Home/ATT&CK Technique/Asynchronous Procedure Call
ATT&CK Technique

Asynchronous Procedure Call

T1055.004 · stealth, privilege-escalation

Adversaries may inject malicious code into processes via the asynchronous procedure call (APC) queue in order to evade process-based defenses as well as possibly elevate privileges. APC injection is a method of executing arbitrary code in the address space of a separate live process. APC injection is commonly performed by attaching malicious code to the APC Queue of a process's thread.

Queued APC functions are executed when the thread enters an alterable state. A handle to an existing victim process is first created with native Windows API calls such as OpenThread. At this point QueueUserAPC can be used to invoke a function (such as LoadLibrayA pointing to a malicious DLL).
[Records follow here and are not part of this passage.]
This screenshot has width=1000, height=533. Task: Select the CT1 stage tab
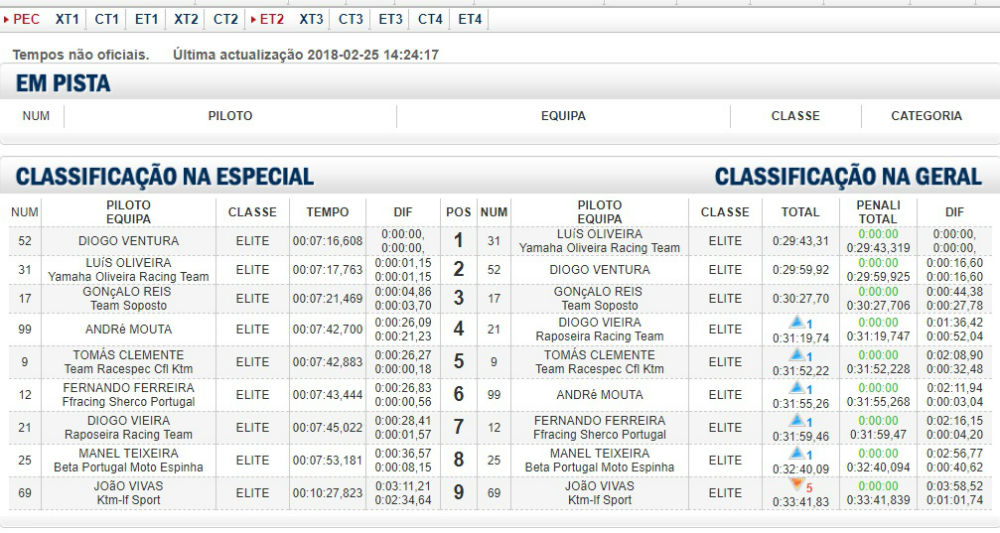coord(107,19)
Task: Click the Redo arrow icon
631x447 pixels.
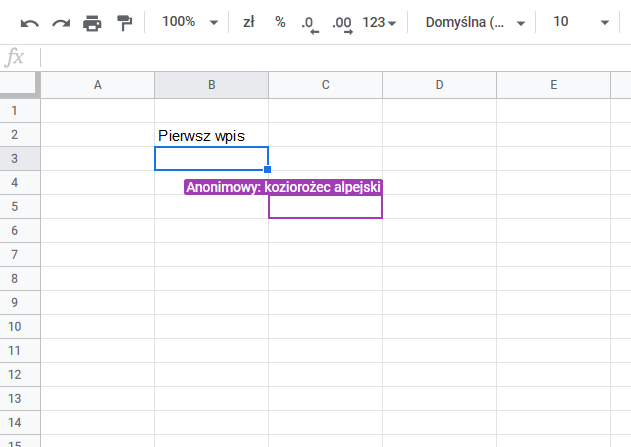Action: (x=61, y=22)
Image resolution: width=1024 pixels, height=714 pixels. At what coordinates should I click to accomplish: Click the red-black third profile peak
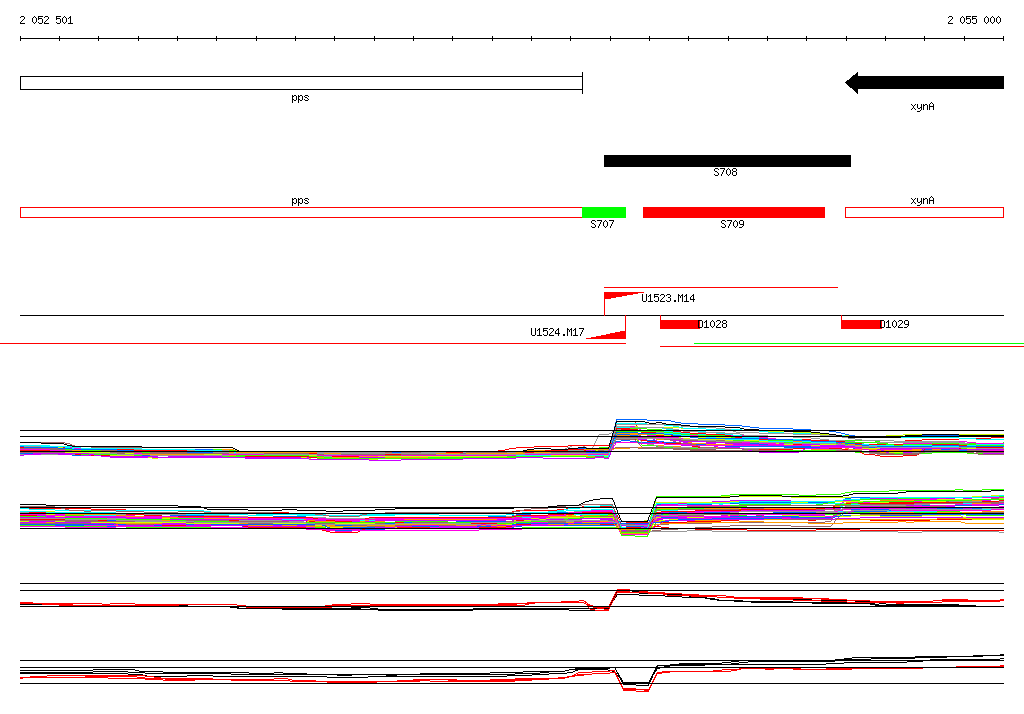click(x=622, y=592)
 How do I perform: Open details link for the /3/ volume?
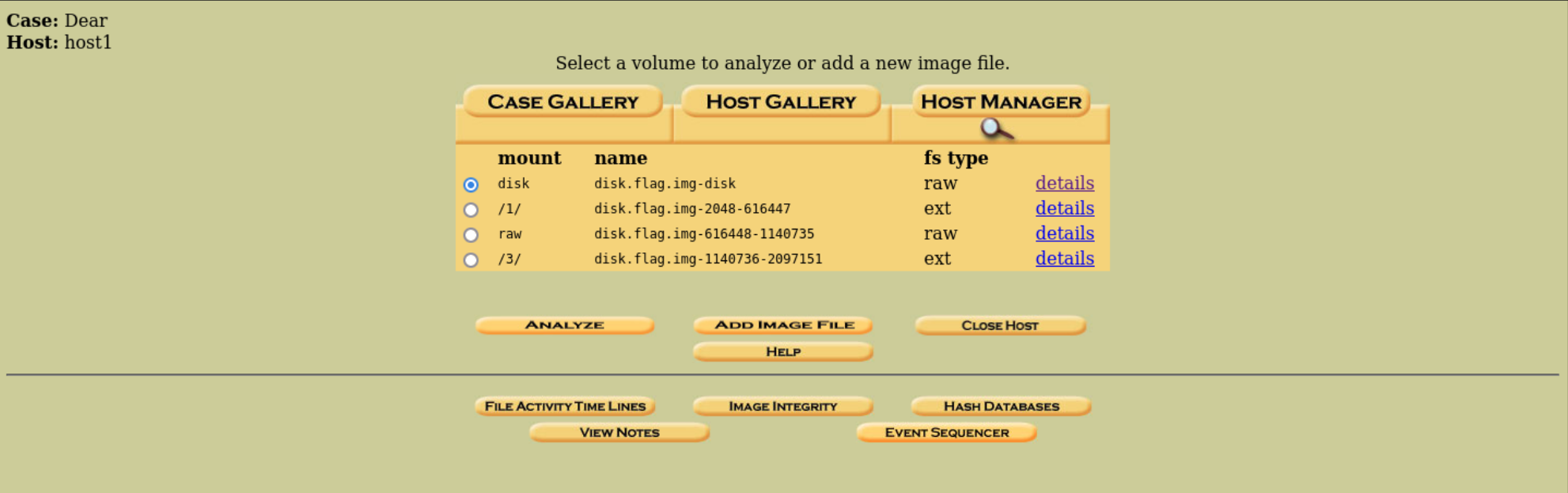click(1065, 259)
A variation of APC injection, dubbed "Early Bird injection", involves creating a suspended process in which malicious code can be written and executed before the process' entry point (and potentially subsequent anti-malware hooks) via an APC. AtomBombing is another variation that utilizes APCs to invoke malicious code previously written to the global atom table. Running code in the context of another process may allow access to the process's memory, system/network resources, and possibly elevated privileges.
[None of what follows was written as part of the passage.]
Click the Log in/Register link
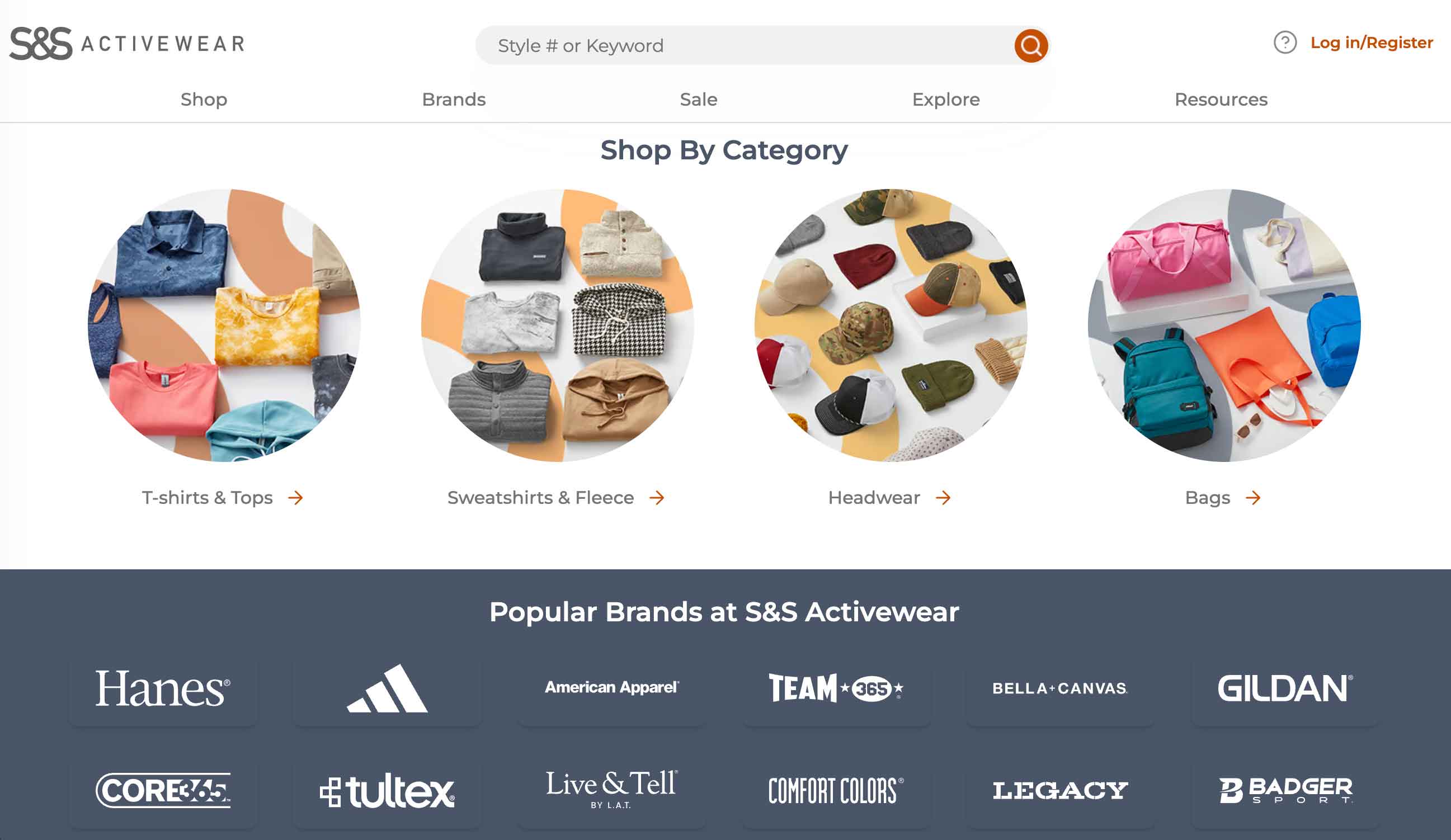This screenshot has width=1451, height=840. tap(1372, 43)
Execution via APC injection may also evade detection from security products since the execution is masked under a legitimate process.

Windows

Atomic Tests

3
Executable Atomic Red Team test cases for exercising this technique in a lab. Copy a command, run it on the listed platform, confirm your detections fire.
command_promptwindowsProcess Injection via C#
Process Injection using C# reference: https://github.com/pwndizzle/c-sharp-memory-injection Excercises Five Techniques 1. Process injection 2. ApcInjectionAnyProcess 3. ApcInjectionNewProcess 4. IatInjection 5. ThreadHijack Upon successful execution, cmd.exe will execute T1055.exe, which exercises 5 techniques. Output will be via stdout. 
"#{exe_binary}"
powershellwindowsEarlyBird APC Queue Injection in Go
Creates a process in a suspended state and calls QueueUserAPC WinAPI to add a UserAPC to the child process that points to allocated shellcode. ResumeThread is called which then calls NtTestAlert to execute the created UserAPC which then executes the shellcode. This technique allows for the early execution of shellcode and potentially before AV/EDR can hook functions to support detection. - PoC Credit: (https://github.com/Ne0nd0g/go-shellcode#createprocesswithpipe) - References: - https://www.bleepingcomputer.com/news/security/early-bird-code-injection-technique-helps-malware-stay-undetected/ - https://www.ired.team/offensive-security/code-injection-process-injection/early-bird-apc-queue-code-injection 
$PathToAtomicsFolder\T1055.004\bin\x64\EarlyBird.exe -program "#{spawn_process_path}" -debug
powershellwindowsRemote Process Injection with Go using NtQueueApcThreadEx WinAPI
Uses the undocumented NtQueueAPCThreadEx WinAPI to create a "Special User APC" in the current thread of the current process to execute shellcode. Since the shellcode is loaded and executed in the current process it is considered local shellcode execution. Steps taken with this technique 1. Allocate memory for the shellcode with VirtualAlloc setting the page permissions to Read/Write 2. Use the RtlCopyMemory macro to copy the shellcode to the allocated memory space 3. Change the memory page permissions to Execute/Read with VirtualProtect 4. Get a handle to the current thread 5. Execute the shellcode in the current thread by creating a Special User APC through the NtQueueApcThreadEx function - PoC Credit: (https://github.com/Ne0nd0g/go-shellcode/tree/master#rtlcreateuserthread) - References: - https://repnz.github.io/posts/apc/user-apc/ - https://docs.rs/ntapi/0.3.1/ntapi/ntpsapi/fn.NtQueueApcThreadEx.html - https://0x00sec.org/t/process-injection-apc-injection/24608 - https://twitter.com/aionescu/status/992264290924032005 - http://www.opening-windows.com/techart_windows_vista_apc_internals2.htm#_Toc229652505 
$PathToAtomicsFolder\T1055.004\bin\x64\NtQueueApcThreadEx.exe -debug

Mitigations

1
MITRE ATT&CK mitigations - vendor-agnostic guidance for reducing exposure to this technique.
M1040Behavior Prevention on Endpoint

Behavior Prevention on Endpoint refers to the use of technologies and strategies to detect and block potentially malicious activities by analyzing the behavior of processes, files, API calls, and other endpoint events. Rather than relying solely on known signatures, this approach leverages heuristics, machine learning, and real-time monitoring to identify anomalous patterns indicative of an attack.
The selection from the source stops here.